Magic City Morning Star
Michaud Leads Fight Against Oman Free Trade Agreement
Jul 19, 2006
WASHINGTON, D.C. — Today, Congressman Mike Michaud led a bipartisan group of Members of Congress in speaking out again the Oman Free Trade Agreement (OFTA) that the House is expected to consider on Thursday. Joining Michaud were Defense Appropriations Ranking Member Rep. John Murtha (D-PA); Senior Armed Services Committee Member Rep. Walter Jones (R-NC); Armed Services Subcommittee Ranking Member Rep. Gene Taylor (D-MS); and Government Reform Subcommittee on National Security, Emerging Threats & International Relations Member Rep. Linda Sanchez (D-CA).
"It is bad enough that we are asked to support agreements that will ship more jobs overseas, that undermine our environmental standards, and that ask us to stick our head in the sand over serious human rights violations - but it is simply unacceptable to ask this Congress to support legislation that could potentially undermine the security of our nation," said Michaud.
Buried in OFTA is a provision that undermines Congress’ ability to protect the security of U.S. ports. OFTA would grant firms incorporated in Oman a "right of establishment" to acquire and operate landside port activities within the United States. OFTA’s privileges apply to Omani firms as well as any firm incorporated and operating in Oman. If Dubai Ports World sets up in Oman and Congress intervened in an attempted acquisition as occurred this past spring, OFTA would empower Dubai Ports World to drag the U.S. before a U.N. or World Bank tribunal to demand that we compensate them with taxpayer dollars for "future expected profits" lost because Congress undermined a new OFTA right to operate.

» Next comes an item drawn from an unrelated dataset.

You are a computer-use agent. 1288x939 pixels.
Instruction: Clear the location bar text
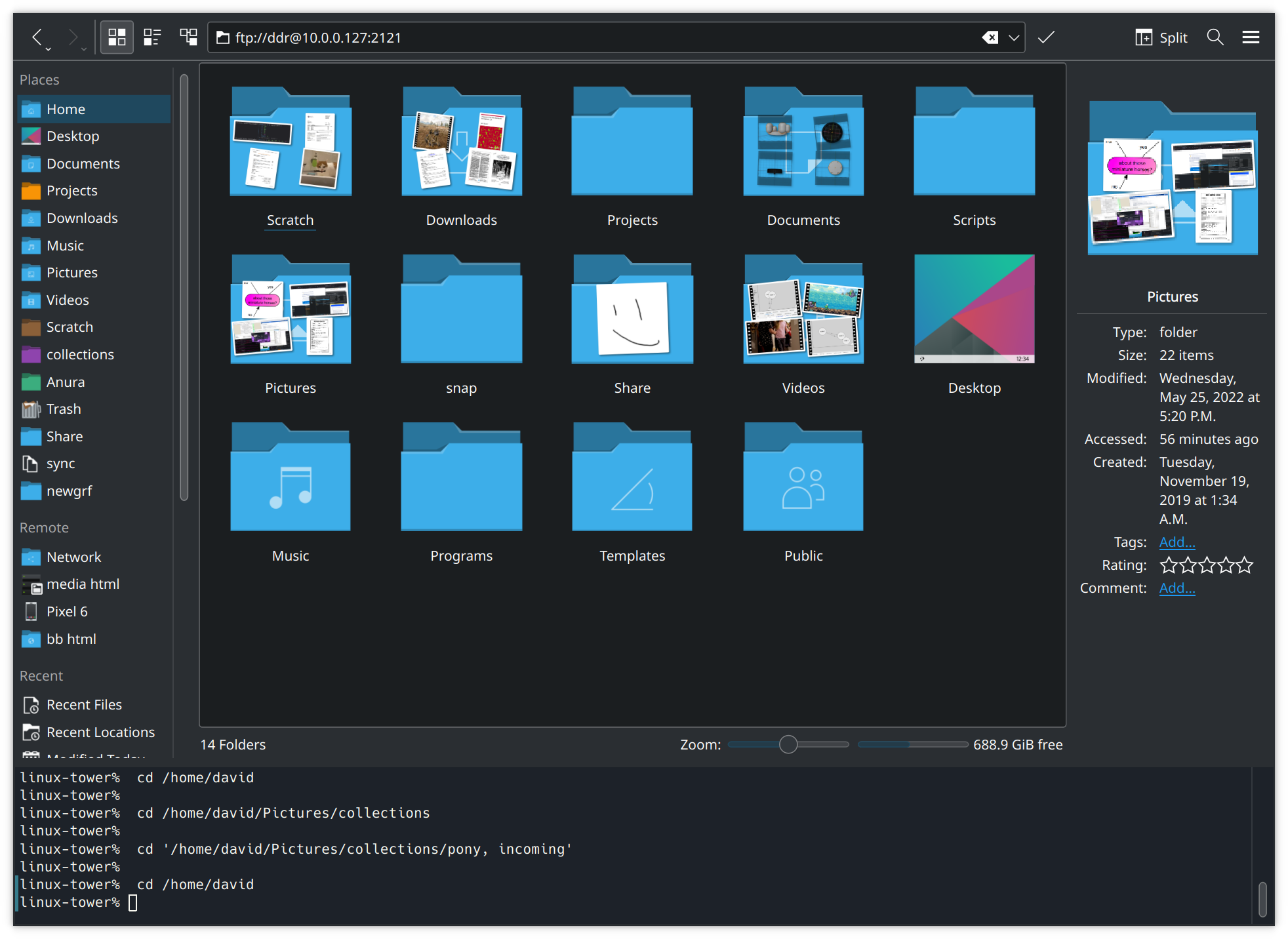coord(990,37)
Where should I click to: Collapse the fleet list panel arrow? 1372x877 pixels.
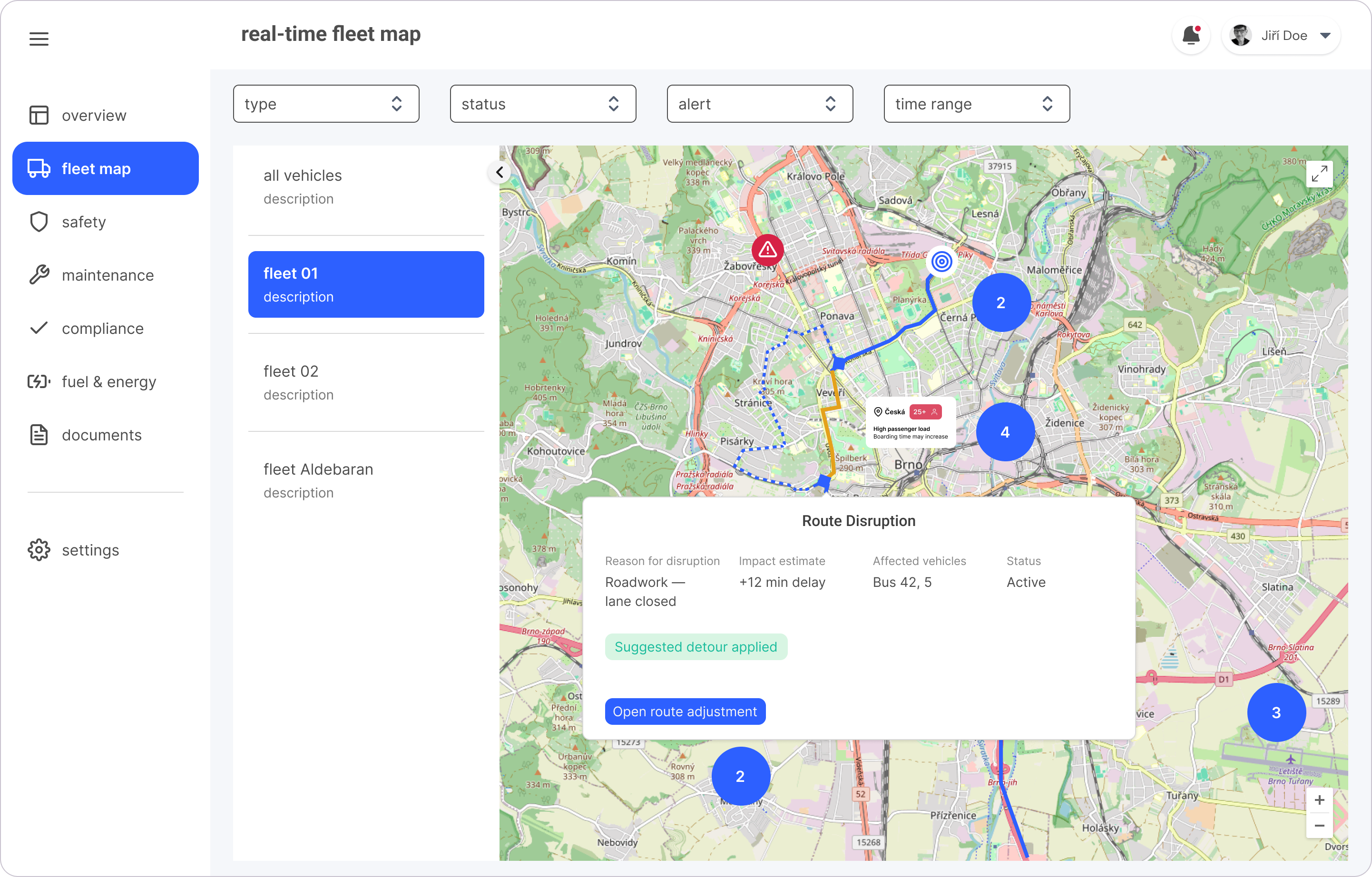[x=500, y=172]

"Simply put, foreign tribunals should not determine what is in fact a security threat to the United States. This provision should not be in this trade agreement and this Congress should not be asked to support it," said Michaud.
Proponents of OFTA are trying to control growing opposition by arguing that the agreement contains an "Essential Security" standard that somehow protects against challenges. Unfortunately, it does not - that provision would not halt challenges to US decisions.
"Now you might say - what does Oman have against us? I am not worried about the Sultan of Oman," said Murtha. "I doubt he would consider it in his interest to drag the U.S. to a foreign tribunal. He has been very helpful in facilitating U.S. troop movements in the area. The problem is that under this agreement any private investor or company operating in Oman can drag the U.S. government to one of these foreign tribunals."
"Because the U.S. allows other foreign port operating firms within the U.S., we can’t claim simply that any foreign firms in our ports is a security threat," said Murtha. We must show a specific threat to convince the foreign tribunal. So, the best case scenario is that we spend significant money and reveal national security secrets trying to convince a foreign tribunal that were justified in violating OFTA. This is not a gamble I am willing to take with our nation’s national security."
At the end of June, Michaud and his colleagues announced that over 400 state and local organizations have signed a letter against the Oman FTA. The signers of the letter represent religious, labor, human rights, consumer, environmental, and family farm organizations, including several from Maine.
"At the end of the day we need to think about the economic reality that America is facing when considering agreements like the Oman Free Trade Agreement. Our trade deficit hit a record-shattering $726 billion last year," said Michaud. "Like CAFTA, the Oman agreement will accelerate job loss and lower living standards in the United States, while increasing poverty in the nations we trade with. Oman’s laws remain in serious violation of the International Labor Organization’s most important and fundamental rights - the freedom of association and the right to organize and bargain collectively."